> **PROBLEM TO SOLVE**
All that is needed is a count of the lines in this data that contain the word "agent".

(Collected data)
--------

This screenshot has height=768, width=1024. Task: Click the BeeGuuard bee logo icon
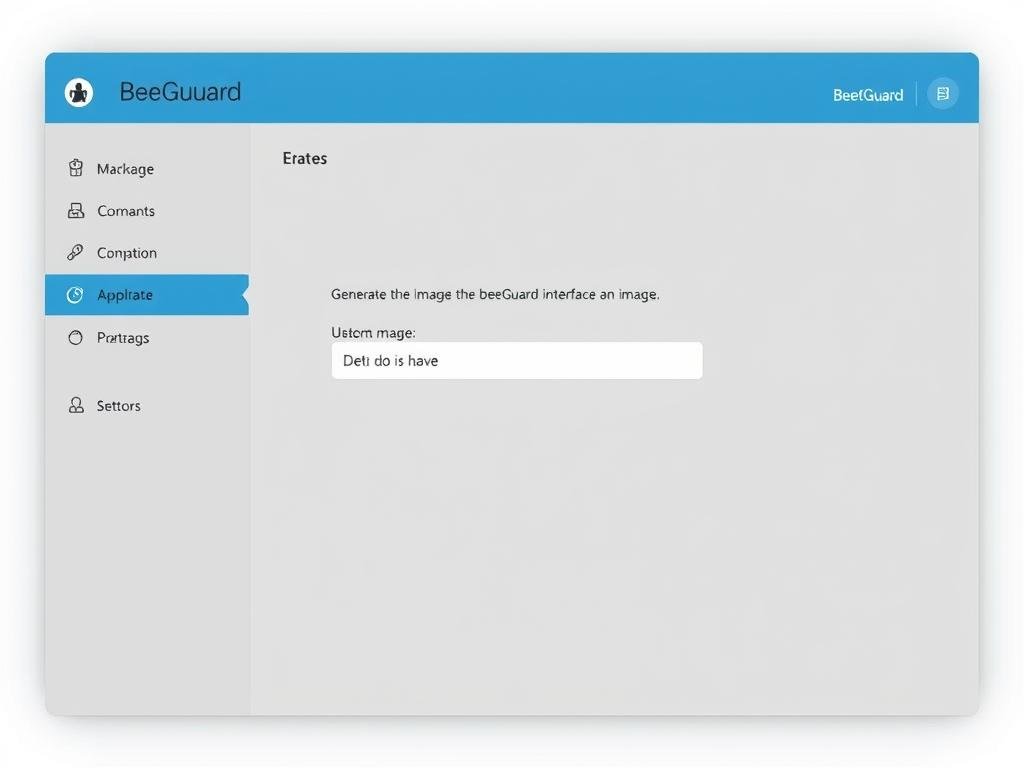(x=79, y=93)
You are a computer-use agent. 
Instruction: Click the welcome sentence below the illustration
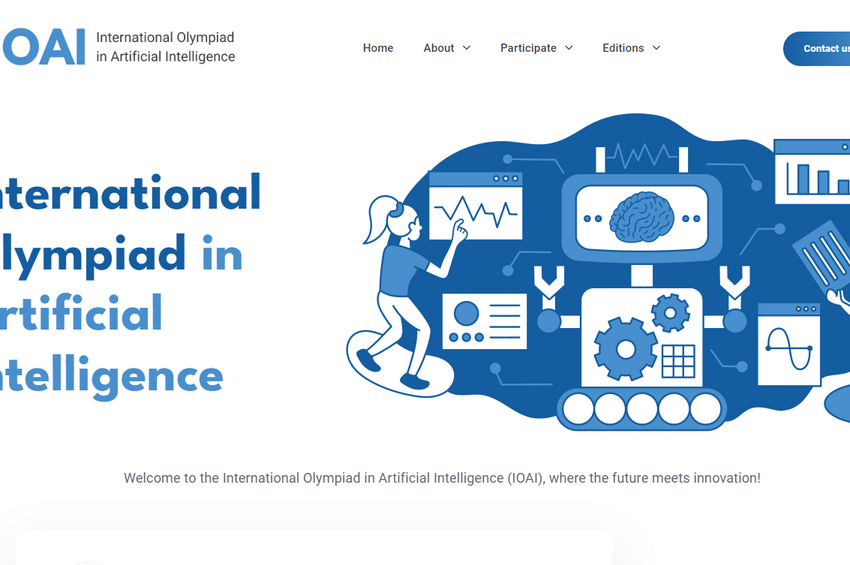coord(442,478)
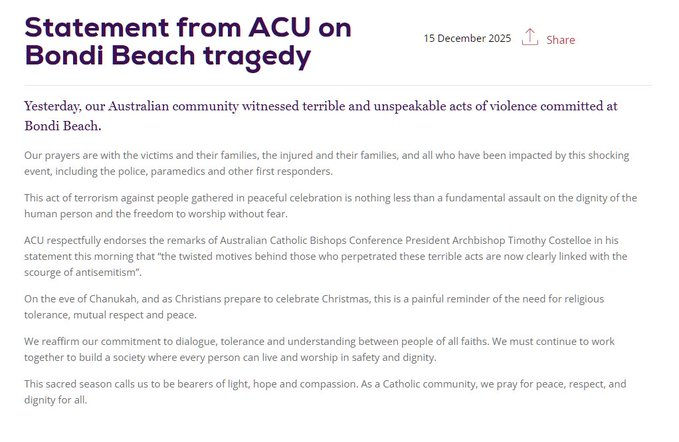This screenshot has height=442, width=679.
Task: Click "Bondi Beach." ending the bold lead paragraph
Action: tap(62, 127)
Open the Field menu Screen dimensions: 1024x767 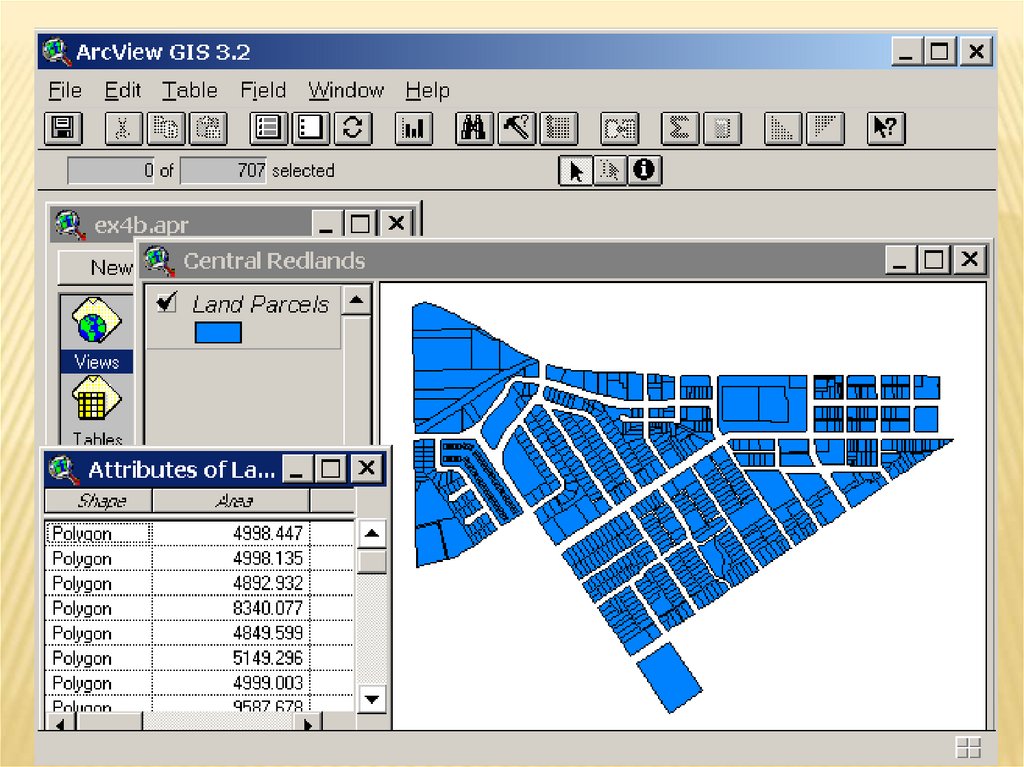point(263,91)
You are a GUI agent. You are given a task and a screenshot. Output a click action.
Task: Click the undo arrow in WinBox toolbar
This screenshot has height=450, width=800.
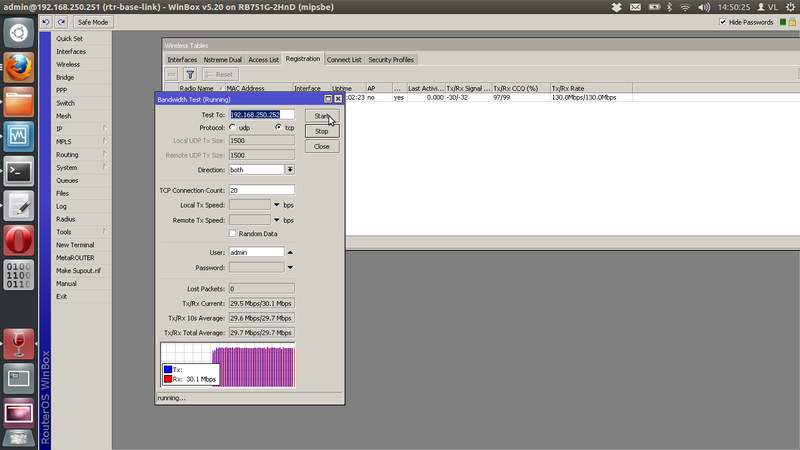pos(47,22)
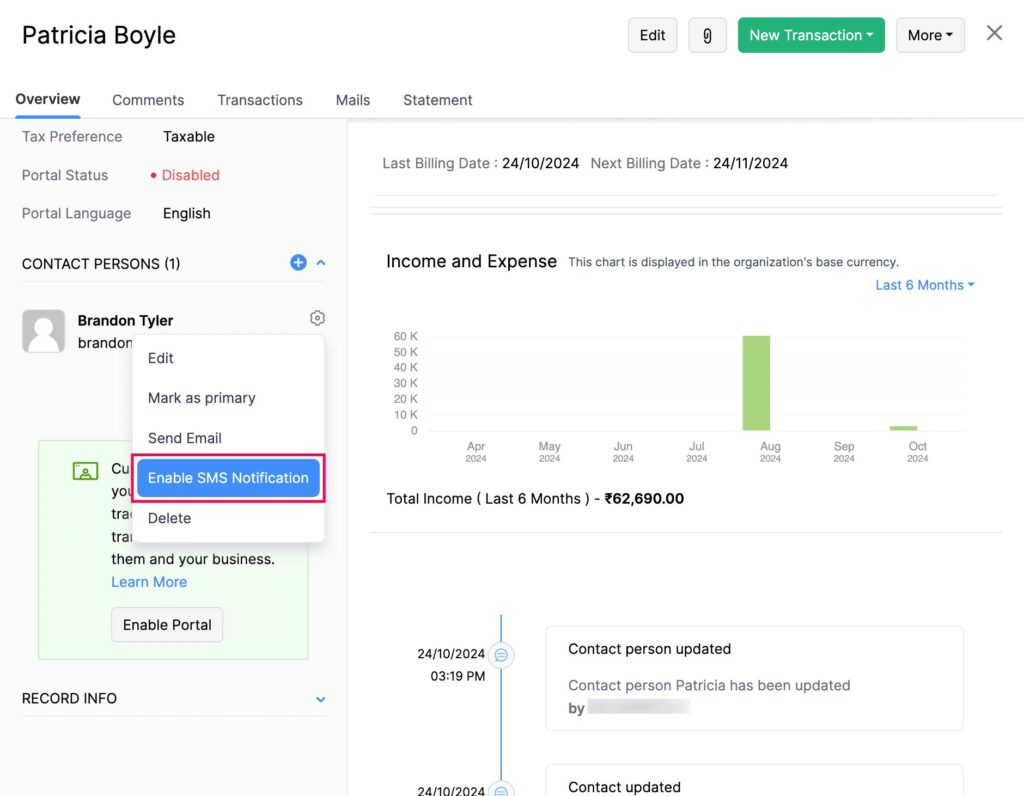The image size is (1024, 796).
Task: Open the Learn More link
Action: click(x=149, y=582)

--------

> **RESULT OF THIS EXERCISE**
2